Description of the task: All of the data below needs to be set down once more, exactly as written.

Supplied data:
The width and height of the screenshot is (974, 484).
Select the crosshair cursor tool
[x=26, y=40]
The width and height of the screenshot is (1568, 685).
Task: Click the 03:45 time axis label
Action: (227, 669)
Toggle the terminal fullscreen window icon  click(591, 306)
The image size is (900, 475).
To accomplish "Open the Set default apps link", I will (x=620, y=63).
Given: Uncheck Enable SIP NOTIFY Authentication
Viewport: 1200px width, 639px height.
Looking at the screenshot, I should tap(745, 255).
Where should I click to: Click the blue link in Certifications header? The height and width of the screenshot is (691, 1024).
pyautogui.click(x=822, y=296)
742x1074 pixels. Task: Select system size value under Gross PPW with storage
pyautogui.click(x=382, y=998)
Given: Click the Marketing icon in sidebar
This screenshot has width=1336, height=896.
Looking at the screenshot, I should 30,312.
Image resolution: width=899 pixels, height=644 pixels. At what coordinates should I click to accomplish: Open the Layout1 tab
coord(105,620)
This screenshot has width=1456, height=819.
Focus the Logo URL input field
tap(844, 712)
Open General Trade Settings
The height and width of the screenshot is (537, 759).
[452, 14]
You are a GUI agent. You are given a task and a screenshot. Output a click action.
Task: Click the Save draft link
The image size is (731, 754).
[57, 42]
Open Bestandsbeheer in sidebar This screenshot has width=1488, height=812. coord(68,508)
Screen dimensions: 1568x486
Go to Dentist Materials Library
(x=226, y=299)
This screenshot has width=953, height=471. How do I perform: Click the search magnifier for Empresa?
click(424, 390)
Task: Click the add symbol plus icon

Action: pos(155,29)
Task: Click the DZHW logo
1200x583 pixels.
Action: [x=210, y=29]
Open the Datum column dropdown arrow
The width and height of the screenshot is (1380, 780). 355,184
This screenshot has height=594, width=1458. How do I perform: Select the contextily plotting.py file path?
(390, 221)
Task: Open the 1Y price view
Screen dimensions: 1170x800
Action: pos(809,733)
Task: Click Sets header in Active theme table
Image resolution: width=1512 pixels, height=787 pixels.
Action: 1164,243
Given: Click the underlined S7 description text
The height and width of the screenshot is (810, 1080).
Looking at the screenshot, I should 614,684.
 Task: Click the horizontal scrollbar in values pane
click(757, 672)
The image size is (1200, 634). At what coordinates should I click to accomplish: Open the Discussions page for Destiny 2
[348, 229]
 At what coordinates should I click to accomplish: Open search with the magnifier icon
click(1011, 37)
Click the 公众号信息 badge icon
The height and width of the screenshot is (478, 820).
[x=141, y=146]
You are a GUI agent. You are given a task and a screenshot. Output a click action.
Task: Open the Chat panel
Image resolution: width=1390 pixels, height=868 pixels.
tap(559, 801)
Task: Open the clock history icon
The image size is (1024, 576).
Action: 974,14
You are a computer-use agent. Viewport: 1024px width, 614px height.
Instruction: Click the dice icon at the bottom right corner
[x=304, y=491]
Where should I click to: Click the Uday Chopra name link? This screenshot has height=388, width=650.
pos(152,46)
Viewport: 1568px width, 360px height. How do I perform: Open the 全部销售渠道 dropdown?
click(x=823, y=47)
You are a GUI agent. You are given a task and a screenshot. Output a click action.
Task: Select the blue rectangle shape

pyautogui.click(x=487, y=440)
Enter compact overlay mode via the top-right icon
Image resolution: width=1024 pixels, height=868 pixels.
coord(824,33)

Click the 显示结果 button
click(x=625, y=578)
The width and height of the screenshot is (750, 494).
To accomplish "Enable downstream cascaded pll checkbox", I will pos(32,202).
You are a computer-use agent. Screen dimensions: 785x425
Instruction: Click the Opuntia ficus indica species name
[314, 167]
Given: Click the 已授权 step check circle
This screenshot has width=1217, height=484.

Answer space:
The width and height of the screenshot is (974, 484).
Select the crosshair cursor tool
[x=26, y=40]
The width and height of the screenshot is (1568, 685).
Task: Click the 03:45 time axis label
Action: (227, 669)
Toggle the terminal fullscreen window icon  click(591, 306)
The image size is (900, 475).
To accomplish "Open the Set default apps link", I will (x=620, y=63).
Given: Uncheck Enable SIP NOTIFY Authentication
Viewport: 1200px width, 639px height.
Looking at the screenshot, I should tap(745, 255).
Where should I click to: Click the blue link in Certifications header? The height and width of the screenshot is (691, 1024).
pyautogui.click(x=822, y=296)
742x1074 pixels. Task: Select system size value under Gross PPW with storage
pyautogui.click(x=382, y=998)
Given: Click the Marketing icon in sidebar
This screenshot has width=1336, height=896.
Looking at the screenshot, I should 30,312.
Image resolution: width=899 pixels, height=644 pixels. At what coordinates should I click to accomplish: Open the Layout1 tab
coord(105,620)
This screenshot has width=1456, height=819.
Focus the Logo URL input field
tap(844, 712)
Open General Trade Settings
The height and width of the screenshot is (537, 759).
[452, 14]
You are a GUI agent. You are given a task and a screenshot. Output a click action.
Task: Click the Save draft link
The image size is (731, 754).
[57, 42]
Open Bestandsbeheer in sidebar This screenshot has width=1488, height=812. coord(68,508)
Screen dimensions: 1568x486
Go to Dentist Materials Library
(x=226, y=299)
This screenshot has width=953, height=471. How do I perform: Click the search magnifier for Empresa?
click(424, 390)
Task: Click the add symbol plus icon

Action: pos(155,29)
Task: Click the DZHW logo
1200x583 pixels.
Action: [x=210, y=29]
Open the Datum column dropdown arrow
The width and height of the screenshot is (1380, 780). 355,184
This screenshot has height=594, width=1458. How do I perform: Select the contextily plotting.py file path?
(390, 221)
Task: Open the 1Y price view
Screen dimensions: 1170x800
Action: pos(809,733)
Task: Click Sets header in Active theme table
Image resolution: width=1512 pixels, height=787 pixels.
Action: 1164,243
Given: Click the underlined S7 description text
The height and width of the screenshot is (810, 1080).
Looking at the screenshot, I should 614,684.
 Task: Click the horizontal scrollbar in values pane
click(757, 672)
The image size is (1200, 634). At what coordinates should I click to accomplish: Open the Discussions page for Destiny 2
[348, 229]
 At what coordinates should I click to accomplish: Open search with the magnifier icon
click(1011, 37)
Click the 公众号信息 badge icon
The height and width of the screenshot is (478, 820).
[x=141, y=146]
You are a GUI agent. You are given a task and a screenshot. Output a click action.
Task: Open the Chat panel
Image resolution: width=1390 pixels, height=868 pixels.
tap(559, 801)
Task: Open the clock history icon
The image size is (1024, 576).
Action: 974,14
You are a computer-use agent. Viewport: 1024px width, 614px height.
Instruction: Click the dice icon at the bottom right corner
[x=304, y=491]
Where should I click to: Click the Uday Chopra name link? This screenshot has height=388, width=650.
pos(152,46)
Viewport: 1568px width, 360px height. How do I perform: Open the 全部销售渠道 dropdown?
click(x=823, y=47)
You are a GUI agent. You are given a task and a screenshot. Output a click action.
Task: Select the blue rectangle shape

pyautogui.click(x=487, y=440)
Enter compact overlay mode via the top-right icon
Image resolution: width=1024 pixels, height=868 pixels.
coord(824,33)

Click the 显示结果 button
click(x=625, y=578)
The width and height of the screenshot is (750, 494).
To accomplish "Enable downstream cascaded pll checkbox", I will pos(32,202).
You are a computer-use agent. Screen dimensions: 785x425
Instruction: Click the Opuntia ficus indica species name
[314, 167]
Given: Click the 已授权 step check circle
This screenshot has width=1217, height=484.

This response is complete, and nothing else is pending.